__READING TEXT__
<<<<

IT organizations that have adopted software-as-a-service (SaaS) application platforms from Salesforce in part to jumpstart their digital business transformation initiatives are experiencing some DevOps growing pains.
A survey published this week of 230 executives, managers, and members of Salesforce delivery teams conducted by Beagle Research on behalf of Copado, a DevOps platform for IT teams building custom applications, shows that while 82% have increased or maintained the size of their Salesforce development teams, the change fail rate jumped from 23% last year to 33% in 2020 when compared to a similar survey conducted a year ago. The survey also notes time to recover increased from 110 hours in 2019 to nearly 196 hours in 2020.
Andrew Leigh, chief marketing officer for Copado, said those results generally reflect the nature of the more complex application initiatives being launched on top of Salesforce applications. The survey also noted 55% of respondents don’t consistently automate their Salesforce deployments, with less than a quarter of respondents (23%) having a way of automatically deploy a configuration from development through testing to production.
In fact, in teams with fewer than 10 members, only 28% of survey respondents automated Salesforce deployments compared to 56% of teams with more than 100 developers that have automated their deployments, the survey found.
The survey also noted that more than a third (34%) of respondents said features that development teams create may not be adopted. That issue suggests there is more work to done in terms of better aligning development teams with the goals of the business, Leigh said.
Organizations building applications on top of Salesforce don’t typically embrace DevOps best practices until development teams have 25 or more members, Leigh noted. Salesforce environments generally require their own DevOps platform, because applications are constructed using a set of objects and tables unique to the platform. Those objects and tables are most often invoked using a set of low-code application development tools. Nearly three-quarters of respondents (73%) employed at least one commercial Salesforce development tool.

>>>>

(Entries on target coordinates)
<<<<

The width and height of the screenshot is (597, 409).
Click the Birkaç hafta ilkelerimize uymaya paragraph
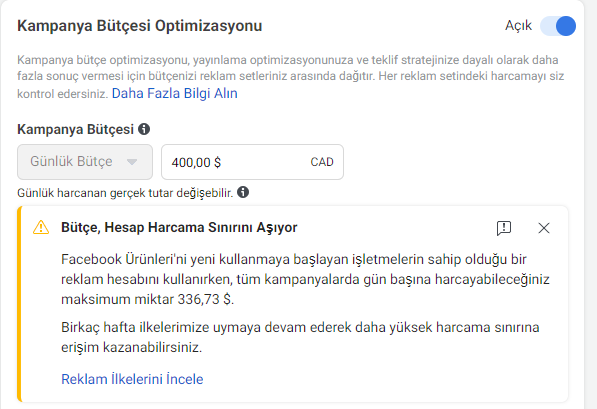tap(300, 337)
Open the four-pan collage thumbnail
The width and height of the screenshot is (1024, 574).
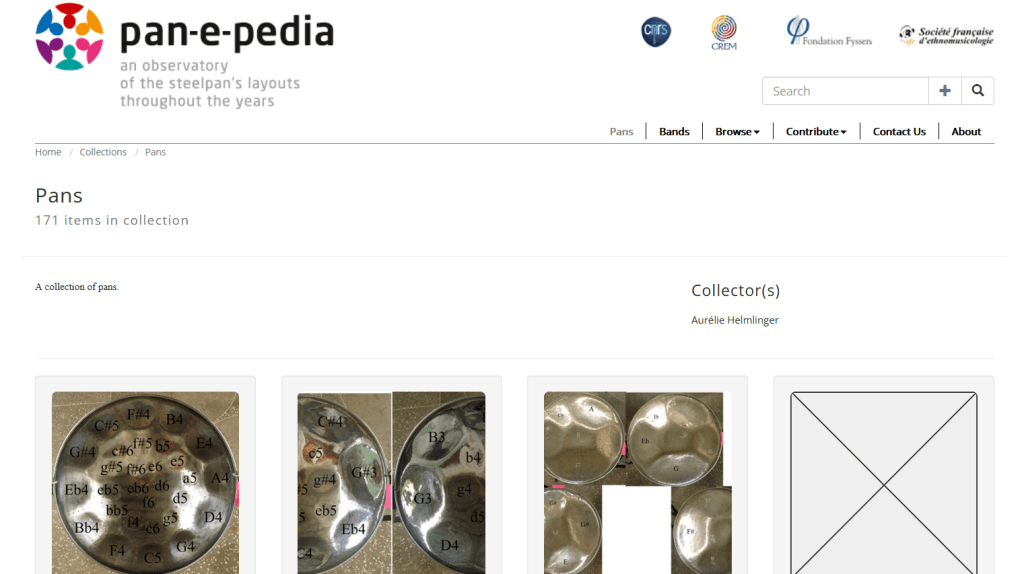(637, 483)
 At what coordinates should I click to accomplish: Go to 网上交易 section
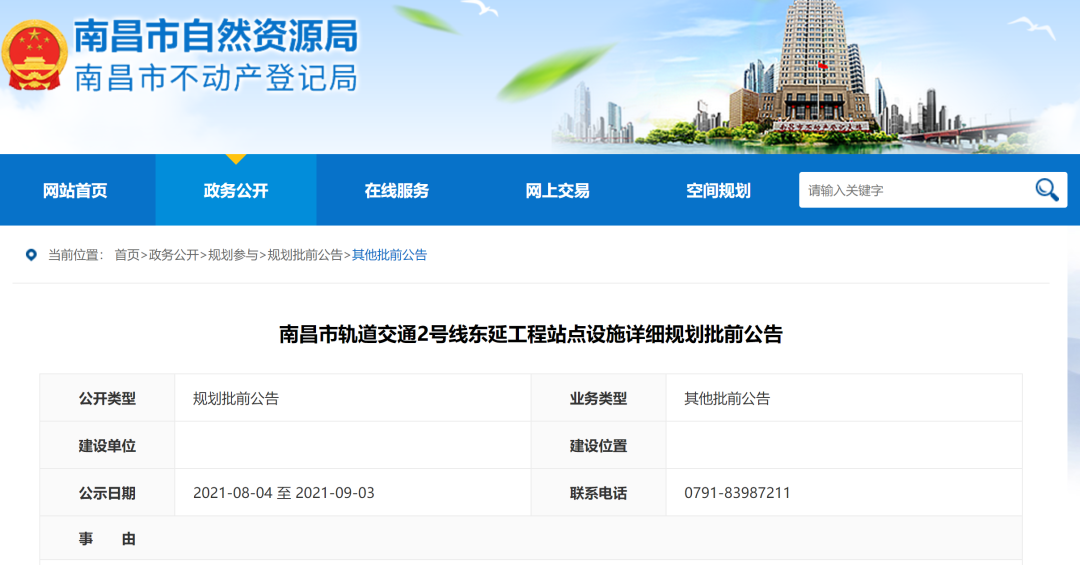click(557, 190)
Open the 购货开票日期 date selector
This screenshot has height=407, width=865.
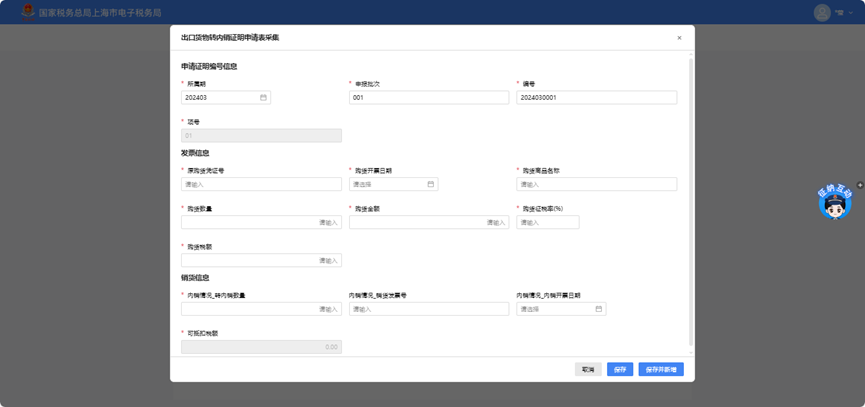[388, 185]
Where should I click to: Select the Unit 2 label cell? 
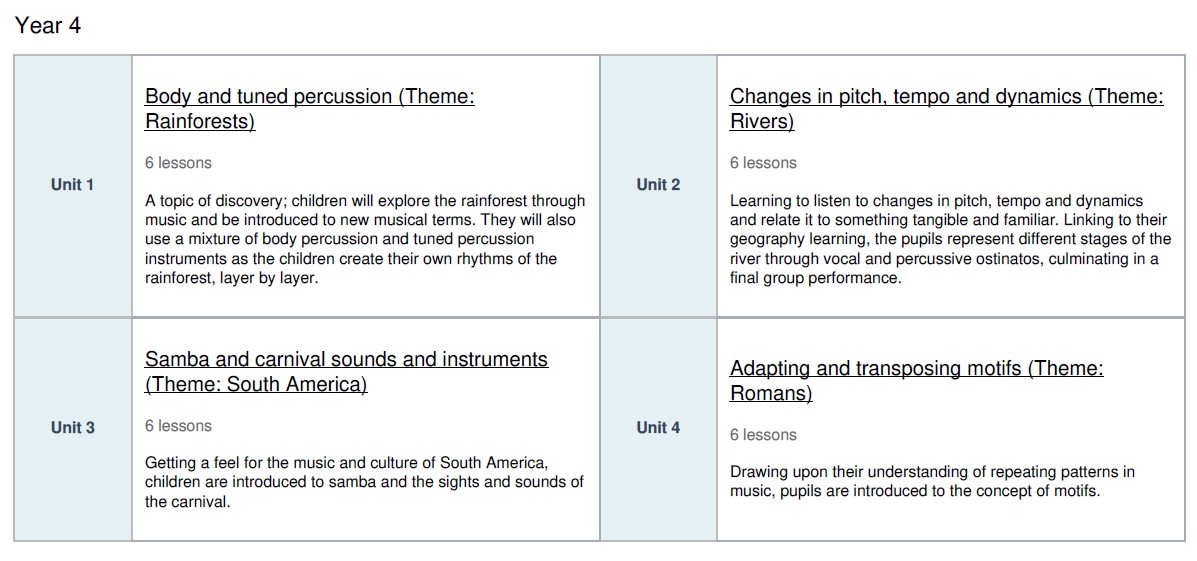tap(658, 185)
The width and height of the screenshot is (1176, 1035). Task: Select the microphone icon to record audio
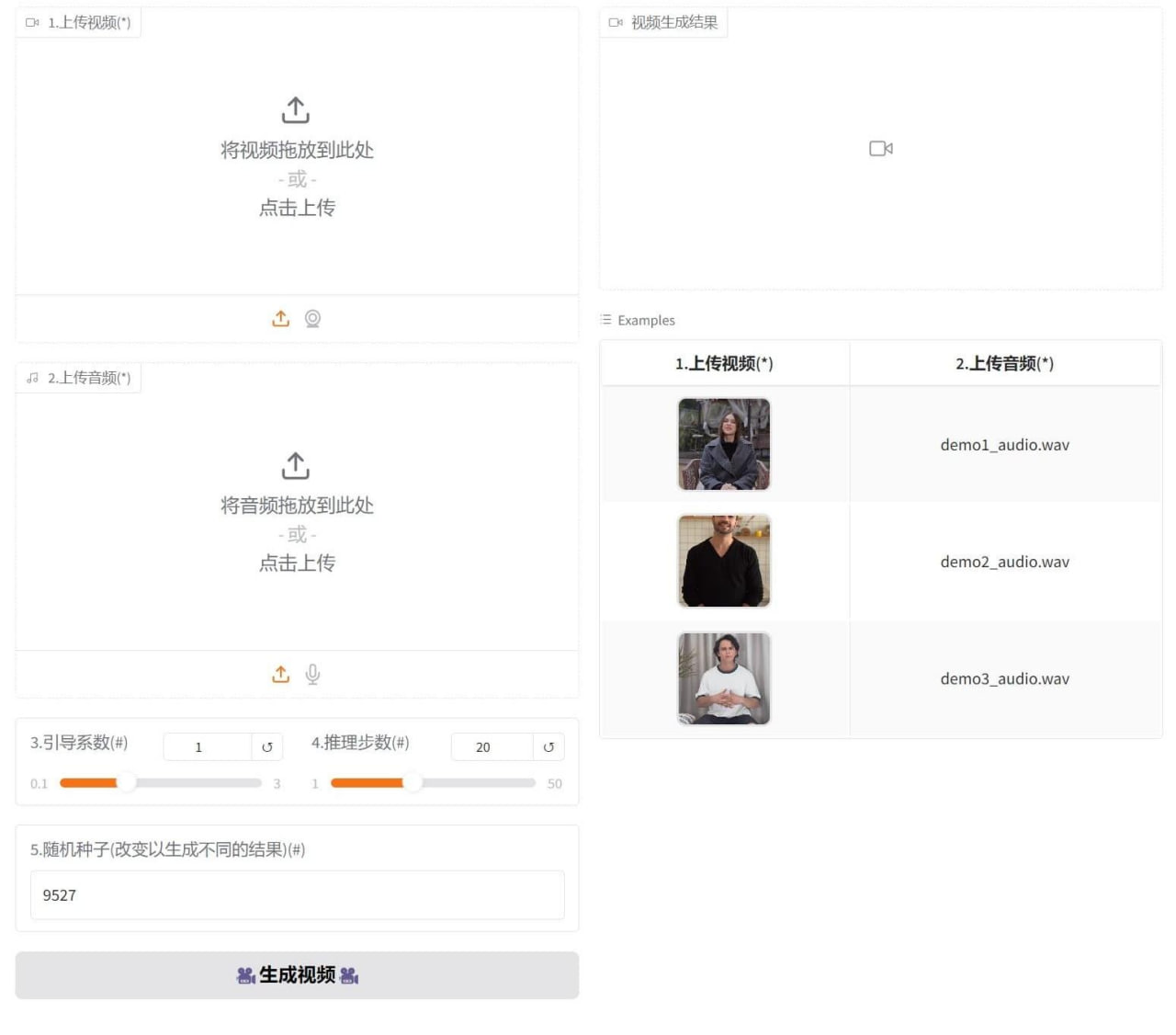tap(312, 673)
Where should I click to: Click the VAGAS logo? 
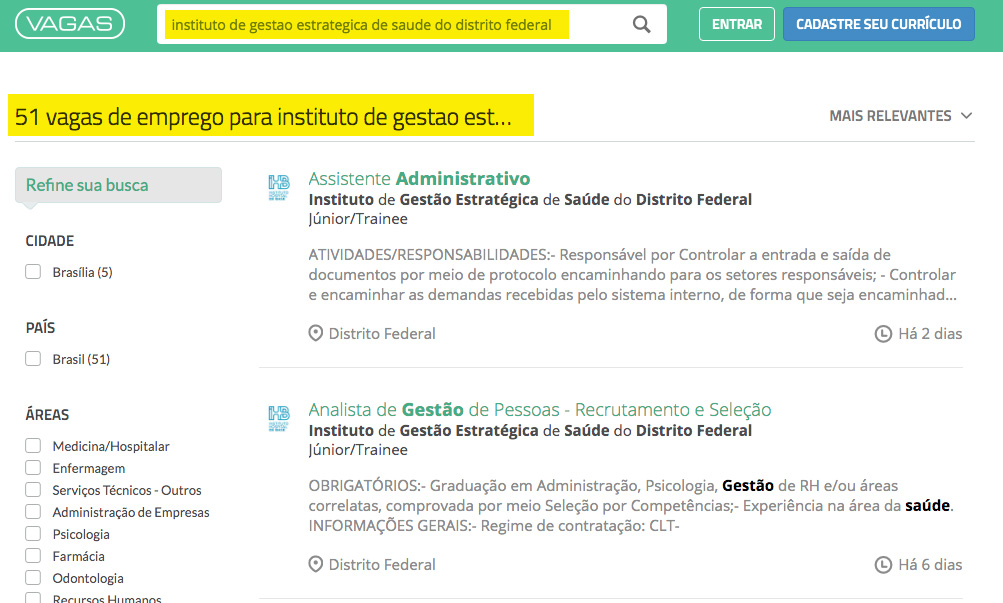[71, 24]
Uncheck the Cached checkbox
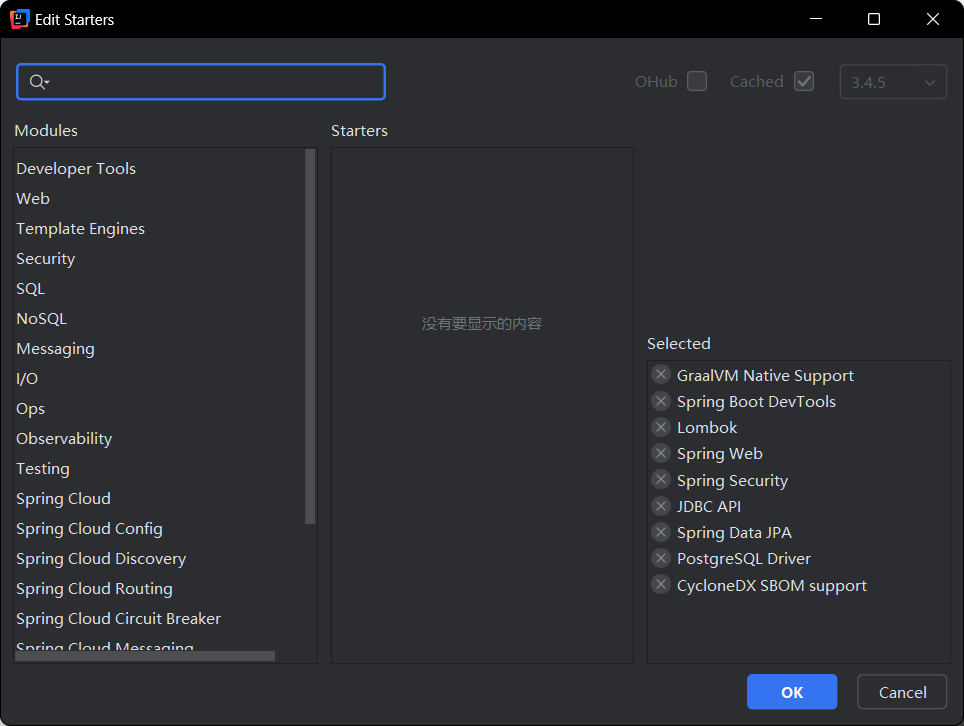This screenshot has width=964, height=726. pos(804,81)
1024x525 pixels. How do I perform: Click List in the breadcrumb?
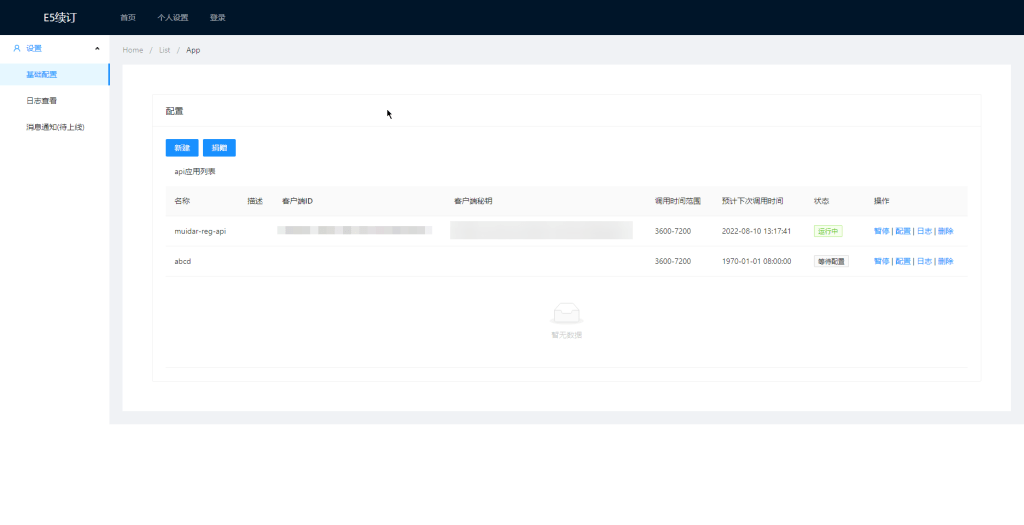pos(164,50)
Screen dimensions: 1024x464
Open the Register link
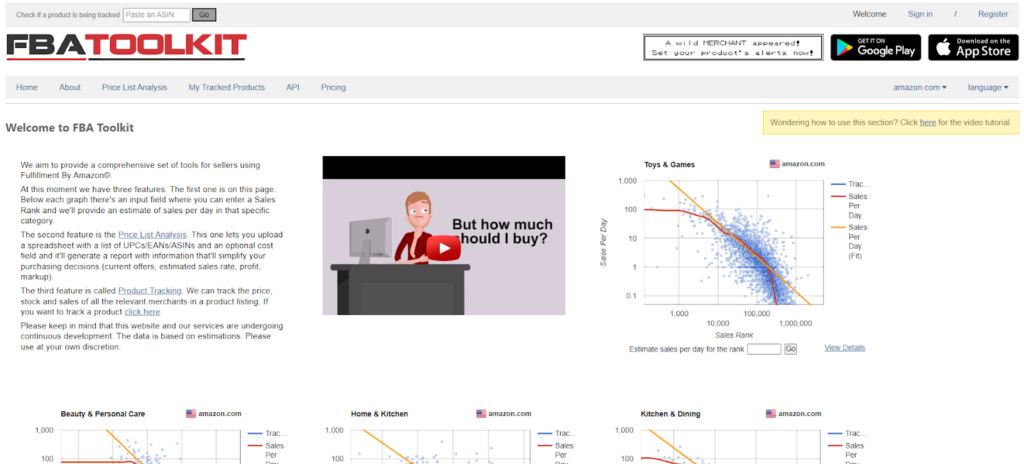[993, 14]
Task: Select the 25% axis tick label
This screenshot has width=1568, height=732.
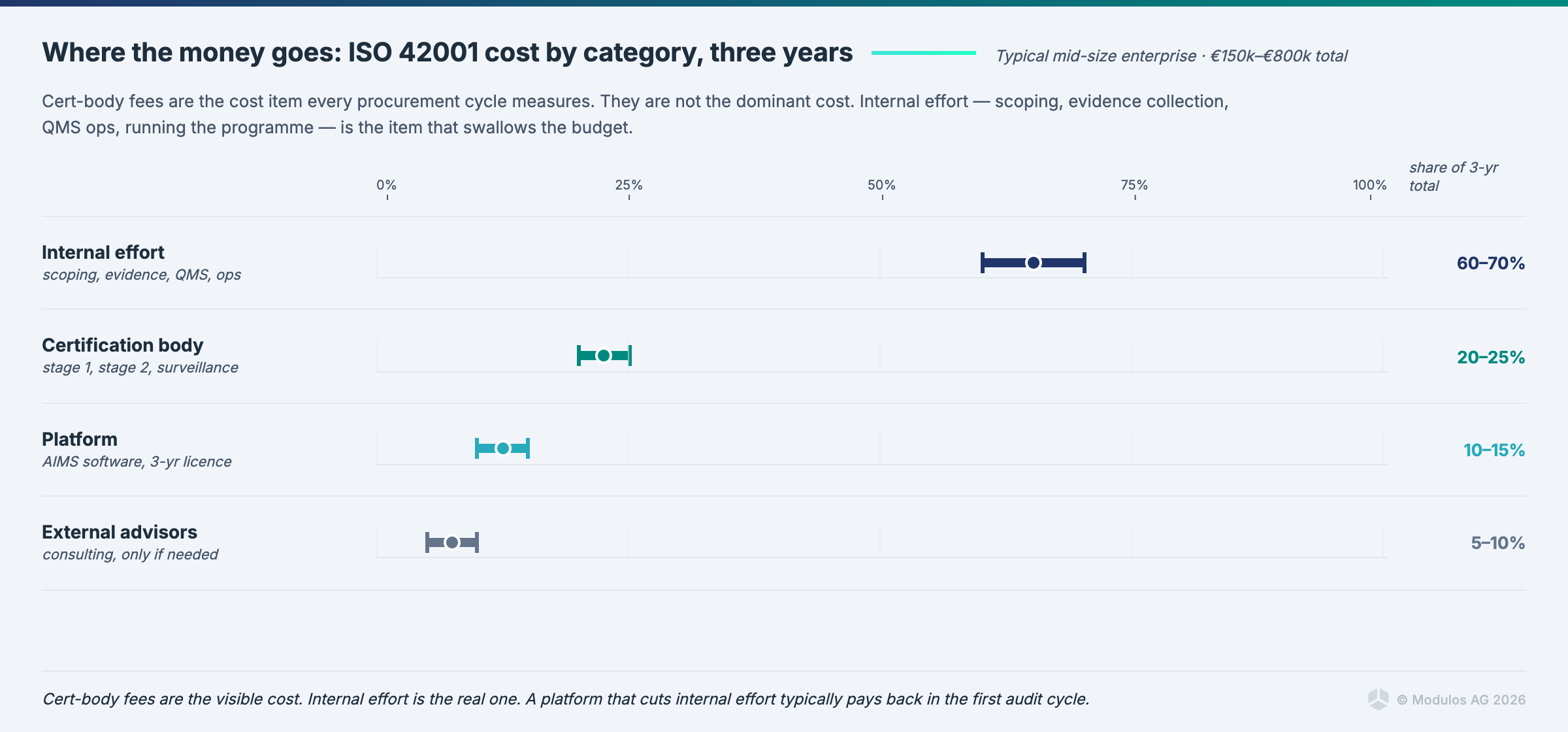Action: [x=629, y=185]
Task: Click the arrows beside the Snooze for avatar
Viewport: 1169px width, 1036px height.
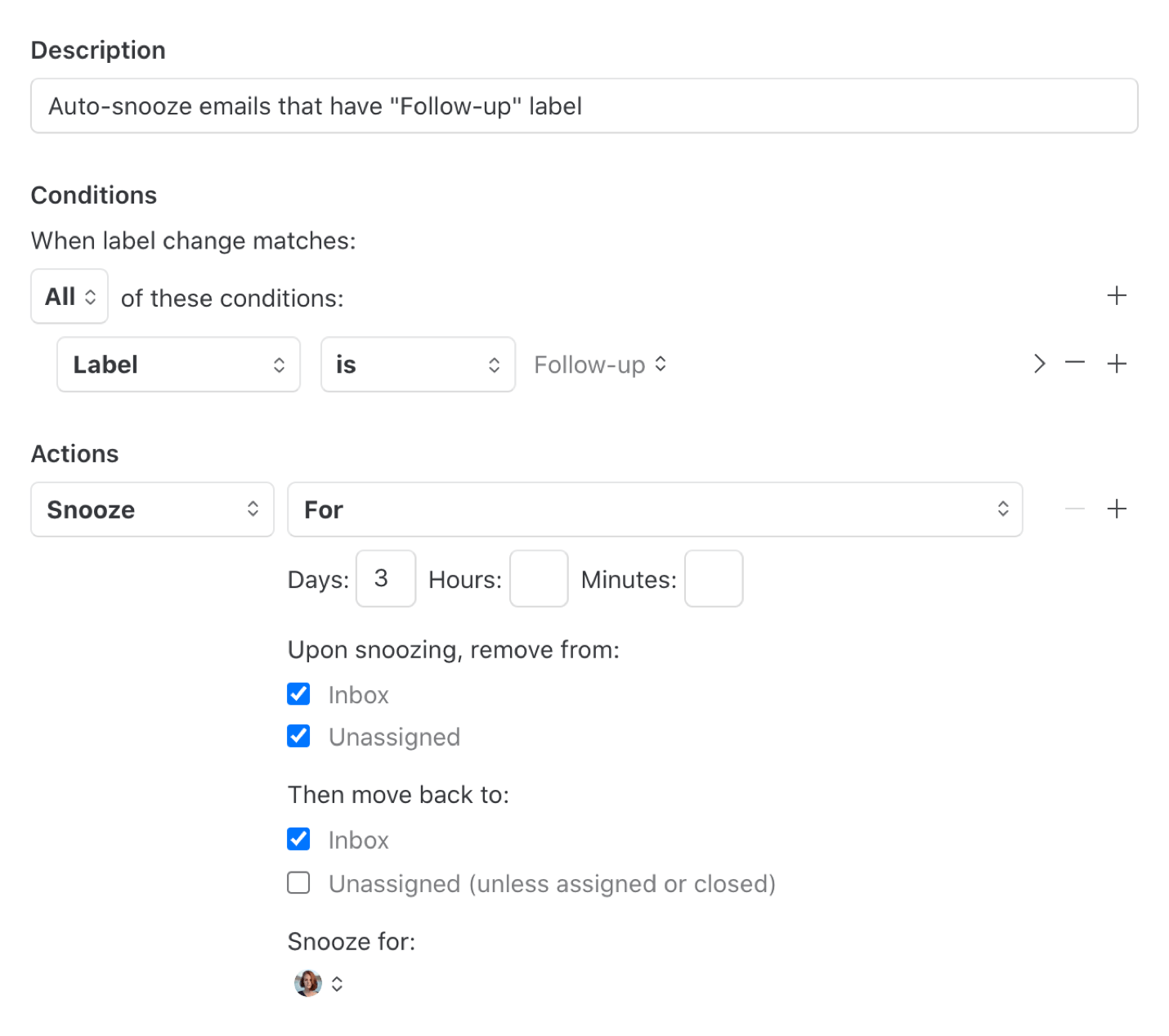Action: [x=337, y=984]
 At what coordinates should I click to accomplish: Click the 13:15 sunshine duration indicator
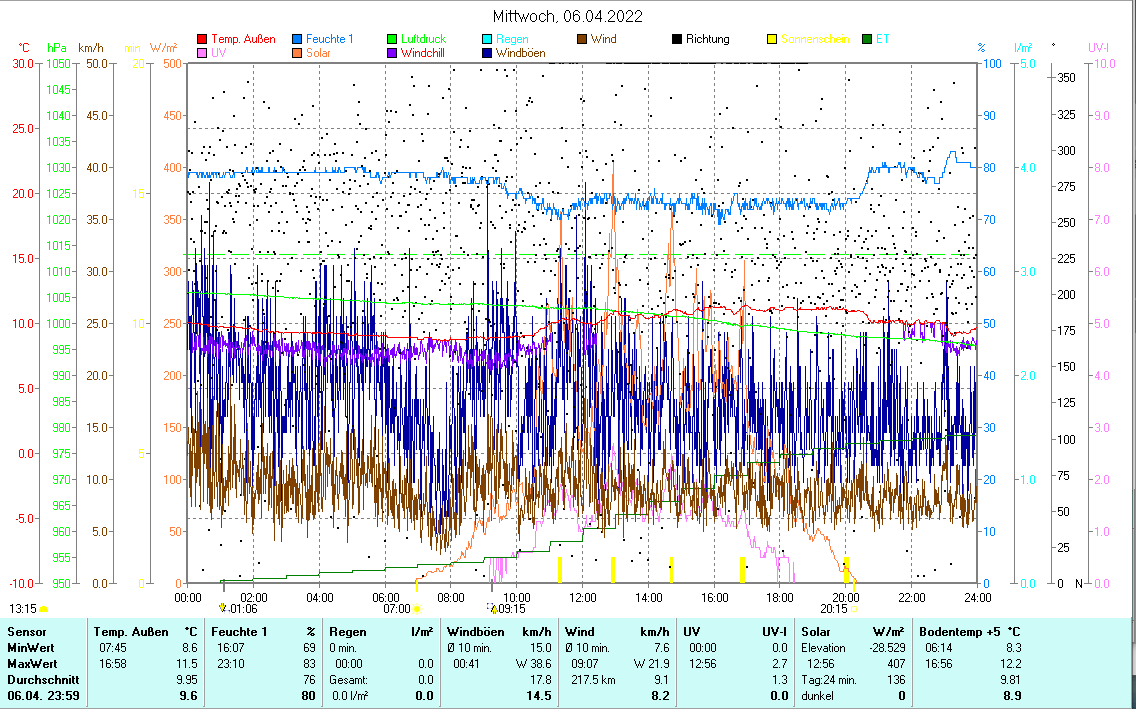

>>>>

__TASKS FOR THIS EXERCISE__
1. Name every company mentioned in the Salesforce DevOps article.
2. Condense the paragraph in the Salesforce DevOps article that opens with "A survey published this week" into a bulleted list that keeps its main facts.
Work only from the Salesforce DevOps article.

__ANSWERS TO EACH TASK__
1.
- Salesforce
- Beagle Research
- Copado

2.
- Respondents: 230 executives, managers, and members of Salesforce delivery teams
- Conducted by Beagle Research on behalf of Copado, a DevOps platform for IT teams building custom applications
- 82% increased or maintained the size of their Salesforce development teams
- Change fail rate: up from 23% last year to 33% in 2020
- Time to recover: up from 110 hours in 2019 to nearly 196 hours in 2020